Nach den Enthüllungen der dunklen Doping-Vergangenheit in der Bundesrepublik haben sich frühere DDR-Doping-Opfer für die Gründung eines Fonds für geschädigte Athleten aus dem Westen ausgesprochen. „Einen solchen Fonds für den Westen könnte ich mir gut vorstellen. Allerdings müssten wir erst einmal wissen, wie groß der Handlungsbedarf ist“, sagte Uwe Trömer, Vorstandsmitglied im Dopingopfer Hilfeverein DOH, am Montag.
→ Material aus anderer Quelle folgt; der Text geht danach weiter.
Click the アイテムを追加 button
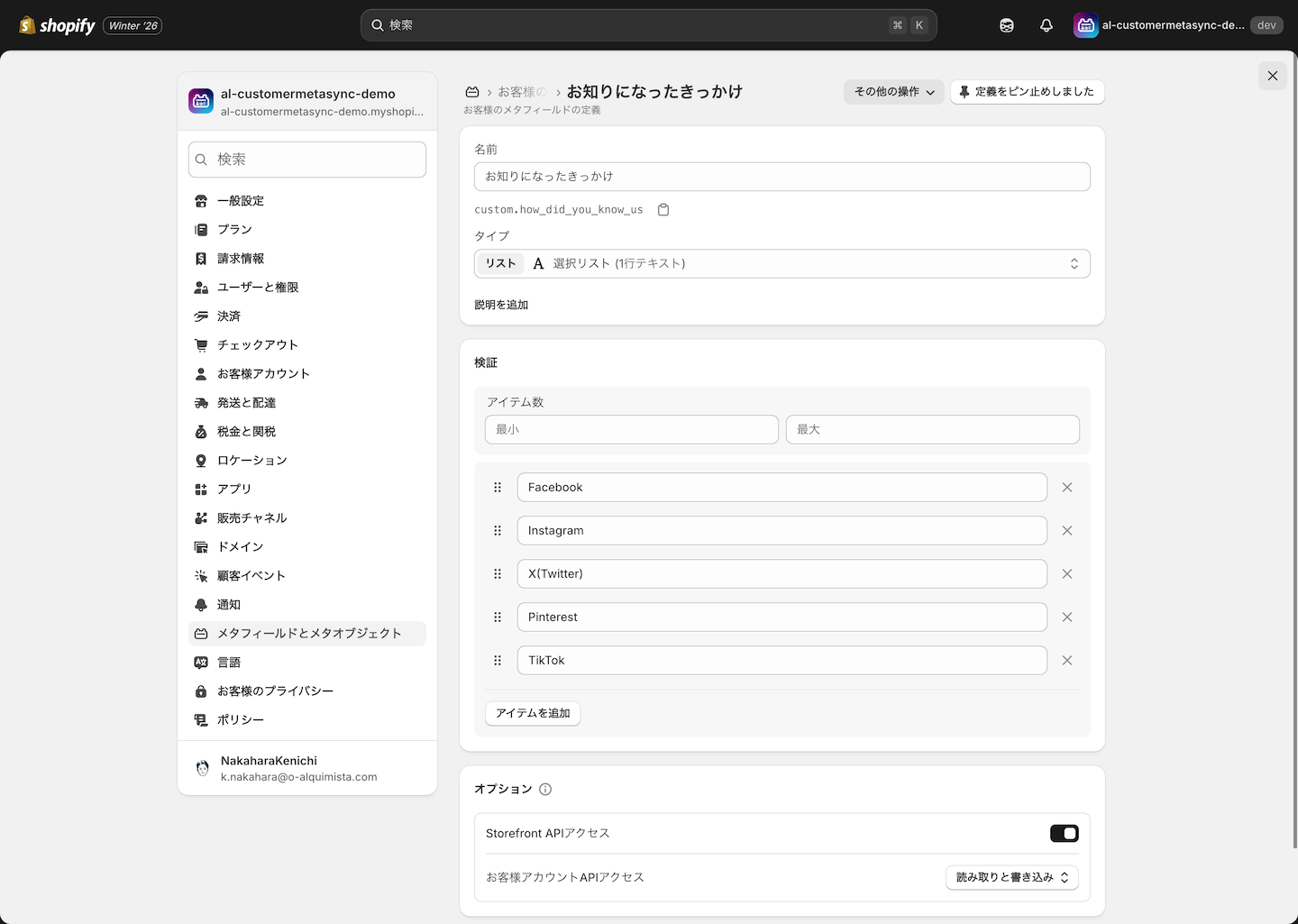Viewport: 1298px width, 924px height. [533, 714]
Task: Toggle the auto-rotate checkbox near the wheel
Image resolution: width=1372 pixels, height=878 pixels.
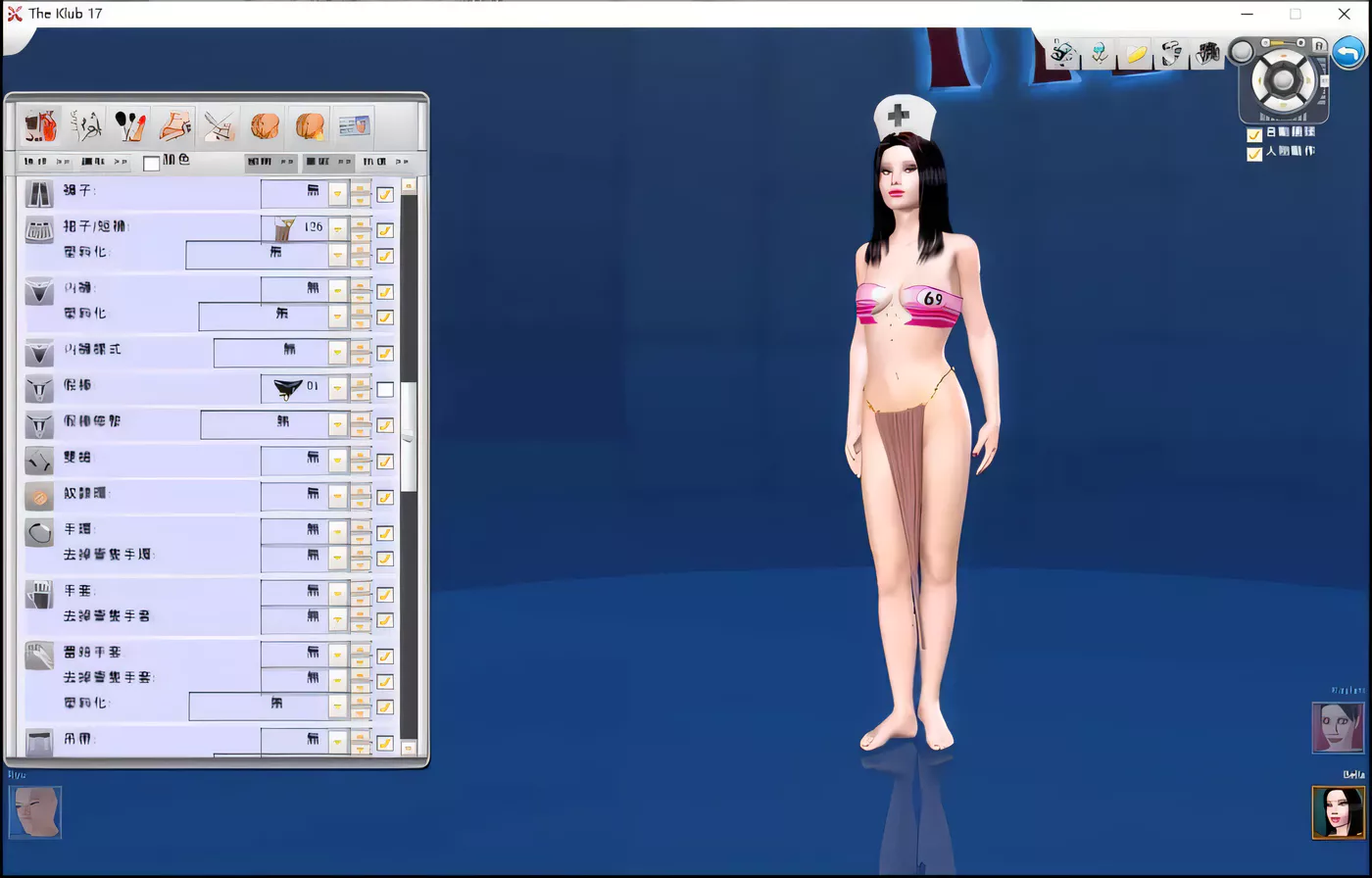Action: click(x=1254, y=135)
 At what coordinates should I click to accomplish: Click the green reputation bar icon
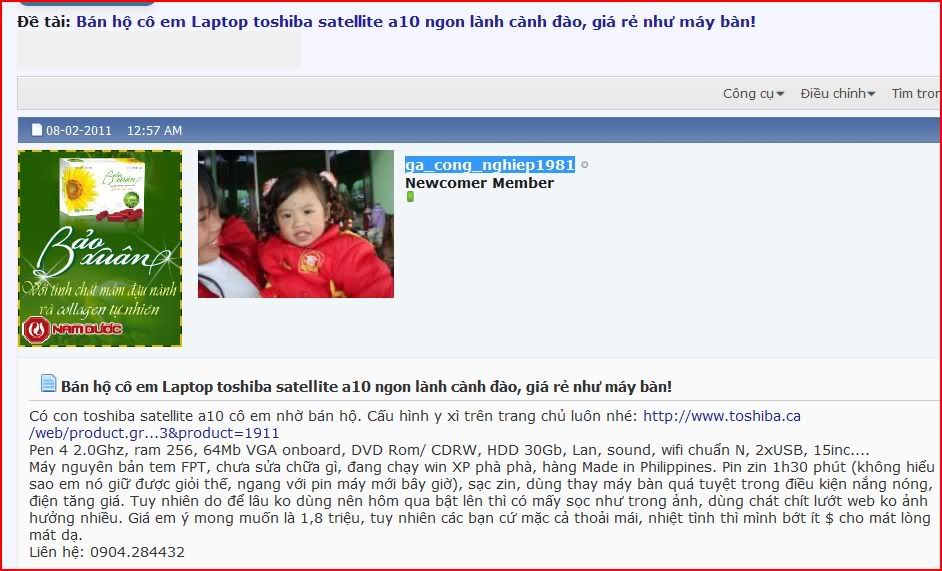coord(410,197)
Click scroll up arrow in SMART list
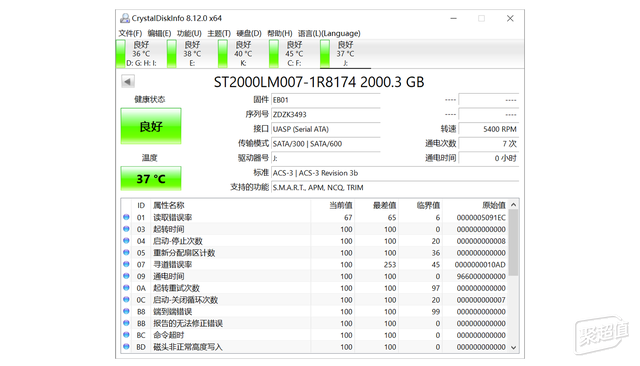 pyautogui.click(x=514, y=204)
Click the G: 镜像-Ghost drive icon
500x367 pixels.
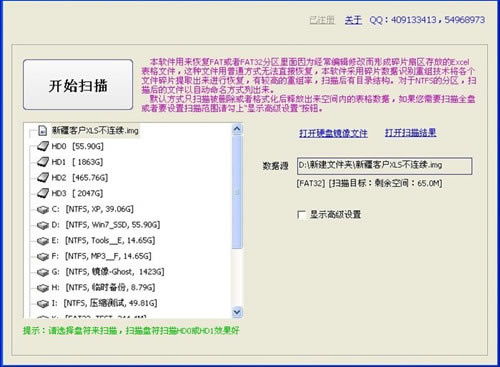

Auch für die frühere DDR-Sprinterin und Anti-Doping-Aktivistin Ines Geipel würde ein Hilfsfonds West Sinn machen. „Wenn es Geschädigte im Westen gibt, muss man Ost und West zusammen denken“, sagte die 53-Jährige, die mit zur Einrichtung eines Fonds für DDR-Dopinggeschädigte beitrug. Geipel ist „heilfroh“, dass die Dopingstudie vorliegt. „Endlich werden die Fragen an den Sport erneuert“, meinte sie und fügte mit Blick auf die Doping-Praktiken in Ost und West: „Die Einheit hat es bereits Anfang der 70er Jahre gegeben.“ Dass es nach der Wende keinen Bruch gegeben habe, sei sehr traurig.